▶ **Aufgaben**:
1. Warum werden Ansätze zu einer gleichmäßigen Verteilung der Arbeit laut Heiner Stück im Interview über Arbeitszeitwünsche immer wieder abgeblockt? Antworte in ein bis drei Sätzen.
2. Setze bitte das Interview über Arbeitszeitwünsche im Anschluss an die letzte Antwort von Heiner Stück fort.

▶ **Vorliegender Text**:
* * *

Dem Arbeitszeitforscher Heiner Stück geraten die Männer immer wieder in die Quere – als weitgehend innovationsresistente Spezies: An Arbeitszeitmodellen sind sie kaum interessiert, viele machen jede Menge Überstunden – und das oft sogar unbezahlt und ohne Aussicht auf Aufstieg. Das jedenfalls ergab seine jüngste Studie. Wie der Mensch Heiner Stück über die Ergebnisse seiner Forschung nachdenkt, verriet er der taz .

taz: Wenn Sie über die Ergebnisse Ihrer Forschungen zum Thema Arbeitszeitwünsche sprechen, klingt Ärger mit. Woher kommt der?

Heiner Stück: Wir hatten in den achtziger Jahren eine breite Diskussion über die neue Verteilung der Arbeit – zugunsten der Arbeitslosen und der Gerechtigkeit der Geschlechter. Aber daraus hat sich so gut wie nichts ergeben. Es gibt zwar bei den jüngeren männlichen Angestellten eher eine Neigung in Richtung einer gleichmäßigen Verteilung als bei den Älteren. Aber insgesamt werden solche Ansätze immer wieder abgeblockt. Sie widersprechen der männlichen Arbeitskultur und der protestantischen Arbeitsethik. Es scheint zum männlichen Arbeitsethos zu gehören, die ganze Leistungsbereitschaft ausschließlich dem Betrieb zur Verfügung zu stellen und das ständig zu demonstrieren. Status, Karriere und Selbstwertgefühl sind offensichtlich ans Einkommen gebunden.

Was aber nicht Ihren persönlichen Erfahrungen als beruftätiger Mann entspricht?

Ja. Diese Männer verschenken sich was. Ich habe beispielsweise im ersten Lebensjahr meiner beiden Söhne die Arbeitszeit auf vier Fünftel reduziert, und dafür im Block Freitag, Samstag und Sonntag mit der Familie verbracht. Da konnte ich sehr intensiv die Entwicklung meiner Kleinen verfolgen und habe viel Neues gelernt und eine Bindung zu meinen Söhnen aufgebaut. Wenn meine Frau demnächst eine vier-Fünftel-Stelle als Lehrerin in Niedersachsen bekommt, will ich wieder reduzieren. Da ich die Fünfundfünfzig schon überschritten habe, will ich versuchen, das famose Angebot einer subventionierten Altersteilzeit anzunehmen. Ich hätte dann halbe Arbeitszeit und so etwa 85 Prozent des Nettoeinkommens.

* * *

(Gesammelte Daten)
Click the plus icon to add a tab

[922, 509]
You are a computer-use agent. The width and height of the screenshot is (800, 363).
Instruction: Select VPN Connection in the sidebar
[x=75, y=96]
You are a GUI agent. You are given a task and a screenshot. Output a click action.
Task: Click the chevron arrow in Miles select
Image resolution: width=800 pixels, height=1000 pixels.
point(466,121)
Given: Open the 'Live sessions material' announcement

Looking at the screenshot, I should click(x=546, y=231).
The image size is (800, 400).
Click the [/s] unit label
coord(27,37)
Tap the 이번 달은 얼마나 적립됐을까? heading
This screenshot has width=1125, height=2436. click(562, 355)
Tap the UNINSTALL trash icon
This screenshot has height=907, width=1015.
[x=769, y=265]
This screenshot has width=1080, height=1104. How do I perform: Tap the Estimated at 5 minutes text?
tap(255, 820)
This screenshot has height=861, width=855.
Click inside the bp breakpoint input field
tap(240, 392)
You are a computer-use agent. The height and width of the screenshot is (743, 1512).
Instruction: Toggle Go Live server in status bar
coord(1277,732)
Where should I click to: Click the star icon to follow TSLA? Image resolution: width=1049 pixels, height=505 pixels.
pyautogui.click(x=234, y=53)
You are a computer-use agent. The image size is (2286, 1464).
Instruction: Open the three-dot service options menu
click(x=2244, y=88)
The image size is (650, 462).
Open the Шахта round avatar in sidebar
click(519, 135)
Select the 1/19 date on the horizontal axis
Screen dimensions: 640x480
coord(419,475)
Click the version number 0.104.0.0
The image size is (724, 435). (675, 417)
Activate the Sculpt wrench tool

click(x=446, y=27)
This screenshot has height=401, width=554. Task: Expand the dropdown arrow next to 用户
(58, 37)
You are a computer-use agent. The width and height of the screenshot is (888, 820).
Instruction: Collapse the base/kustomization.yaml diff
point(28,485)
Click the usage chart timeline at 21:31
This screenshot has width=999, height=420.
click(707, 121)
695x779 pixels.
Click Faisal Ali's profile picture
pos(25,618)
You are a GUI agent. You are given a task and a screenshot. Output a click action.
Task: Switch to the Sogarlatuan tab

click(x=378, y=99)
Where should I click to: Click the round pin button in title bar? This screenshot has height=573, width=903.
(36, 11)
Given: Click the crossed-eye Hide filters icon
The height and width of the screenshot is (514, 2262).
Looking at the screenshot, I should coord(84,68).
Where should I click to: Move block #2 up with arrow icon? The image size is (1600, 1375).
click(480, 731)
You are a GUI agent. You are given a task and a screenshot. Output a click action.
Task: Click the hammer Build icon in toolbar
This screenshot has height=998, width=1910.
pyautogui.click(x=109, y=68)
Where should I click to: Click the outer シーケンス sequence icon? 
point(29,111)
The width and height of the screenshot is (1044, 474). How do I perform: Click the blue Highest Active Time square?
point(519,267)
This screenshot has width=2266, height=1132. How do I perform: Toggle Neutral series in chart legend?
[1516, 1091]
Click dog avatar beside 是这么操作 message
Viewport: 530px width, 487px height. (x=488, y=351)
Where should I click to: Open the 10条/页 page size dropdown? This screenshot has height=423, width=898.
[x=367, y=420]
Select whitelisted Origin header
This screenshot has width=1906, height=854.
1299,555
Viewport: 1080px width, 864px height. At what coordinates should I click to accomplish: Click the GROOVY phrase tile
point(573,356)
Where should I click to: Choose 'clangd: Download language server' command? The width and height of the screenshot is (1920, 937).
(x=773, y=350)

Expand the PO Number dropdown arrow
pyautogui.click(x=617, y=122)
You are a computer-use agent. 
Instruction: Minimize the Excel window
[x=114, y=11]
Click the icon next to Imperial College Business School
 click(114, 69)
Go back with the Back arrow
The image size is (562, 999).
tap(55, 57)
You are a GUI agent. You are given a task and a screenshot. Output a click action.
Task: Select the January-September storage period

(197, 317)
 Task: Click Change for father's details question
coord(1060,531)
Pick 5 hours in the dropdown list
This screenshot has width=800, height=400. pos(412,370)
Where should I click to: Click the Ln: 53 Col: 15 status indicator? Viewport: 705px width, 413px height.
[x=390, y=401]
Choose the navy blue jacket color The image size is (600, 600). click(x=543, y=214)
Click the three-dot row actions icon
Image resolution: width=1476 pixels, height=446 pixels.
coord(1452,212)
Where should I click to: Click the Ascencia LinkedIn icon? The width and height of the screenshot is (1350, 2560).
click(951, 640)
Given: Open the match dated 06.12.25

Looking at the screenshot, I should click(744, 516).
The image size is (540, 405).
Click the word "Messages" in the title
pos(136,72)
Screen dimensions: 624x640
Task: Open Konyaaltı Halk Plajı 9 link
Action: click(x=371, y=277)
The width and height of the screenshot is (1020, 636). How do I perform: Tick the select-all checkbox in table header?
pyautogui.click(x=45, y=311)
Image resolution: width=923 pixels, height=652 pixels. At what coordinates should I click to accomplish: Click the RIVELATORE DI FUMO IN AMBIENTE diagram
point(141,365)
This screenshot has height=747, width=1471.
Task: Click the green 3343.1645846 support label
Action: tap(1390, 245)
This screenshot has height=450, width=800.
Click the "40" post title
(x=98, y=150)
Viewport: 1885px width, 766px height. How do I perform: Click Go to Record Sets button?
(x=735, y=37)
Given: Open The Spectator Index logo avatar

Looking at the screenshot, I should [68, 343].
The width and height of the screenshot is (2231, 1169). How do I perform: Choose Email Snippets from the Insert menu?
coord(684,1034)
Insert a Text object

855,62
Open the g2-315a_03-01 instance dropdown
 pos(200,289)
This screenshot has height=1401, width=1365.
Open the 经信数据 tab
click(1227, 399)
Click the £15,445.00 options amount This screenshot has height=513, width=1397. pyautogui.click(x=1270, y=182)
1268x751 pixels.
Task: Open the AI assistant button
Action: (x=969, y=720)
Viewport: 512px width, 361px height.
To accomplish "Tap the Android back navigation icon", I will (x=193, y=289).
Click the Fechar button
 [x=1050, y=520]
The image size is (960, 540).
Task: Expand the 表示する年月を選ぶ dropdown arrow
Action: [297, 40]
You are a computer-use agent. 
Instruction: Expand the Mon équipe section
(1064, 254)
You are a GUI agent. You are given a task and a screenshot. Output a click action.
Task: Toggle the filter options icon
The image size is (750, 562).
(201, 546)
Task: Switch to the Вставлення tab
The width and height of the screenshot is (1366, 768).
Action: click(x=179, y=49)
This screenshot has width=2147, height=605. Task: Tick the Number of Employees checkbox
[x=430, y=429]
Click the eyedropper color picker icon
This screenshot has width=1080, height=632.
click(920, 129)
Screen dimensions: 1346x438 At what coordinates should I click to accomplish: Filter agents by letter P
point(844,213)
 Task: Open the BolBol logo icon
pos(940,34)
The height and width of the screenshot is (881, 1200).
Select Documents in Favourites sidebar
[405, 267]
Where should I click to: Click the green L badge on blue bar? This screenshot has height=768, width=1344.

* * *

▶ **Antworten**:
1. Solche Ansätze widersprechen der männlichen Arbeitskultur und der protestantischen Arbeitsethik. Zum männlichen Arbeitsethos scheint es zu gehören, die ganze Leistungsbereitschaft ausschließlich dem Betrieb zur Verfügung zu stellen und das ständig zu demonstrieren.

2.
Was versprechen Sie sich davon?

Ich bin schon 30 Jahre berufstätig, später Vater von zwei Kindern, die heute 10 und 12 Jahre alt sind. Meine Frau ist Mitte 40, die will jetzt in den Beruf einsteigen. Die Zeit ihres Referendariats war sehr anstrengend, auch für unsere Beziehung, der Haushalt geriet aus den Fugen. Diese Erfahrung wollen wir nicht wieder machen.

Was läuft bei Ihnen anders als bei anderen männlichen Angestellten, die ohne Entgelt und Aufstiegs-Chancen unbezahlte Überstunden machen.

Ich weiß es nicht genau. Vielleicht ist ein Unterschied, dass ich mich bewußt und relativ spät zur Familiengründung entschieden habe. Davor habe ich mich im Wissenschaftssystem – wie viele Männer auch – regelrecht verausgabt und bin dabei an meine Grenzen gegangen. Da habe ich aber auch festgestellt, dass die Anerkennung im Wissenschaftssystem nicht der einzige Maßstab im Leben sein kann, sondern dass es neben Status und Geld eben auch Liebe gibt.

Arbeitet man in Teilzeit anders?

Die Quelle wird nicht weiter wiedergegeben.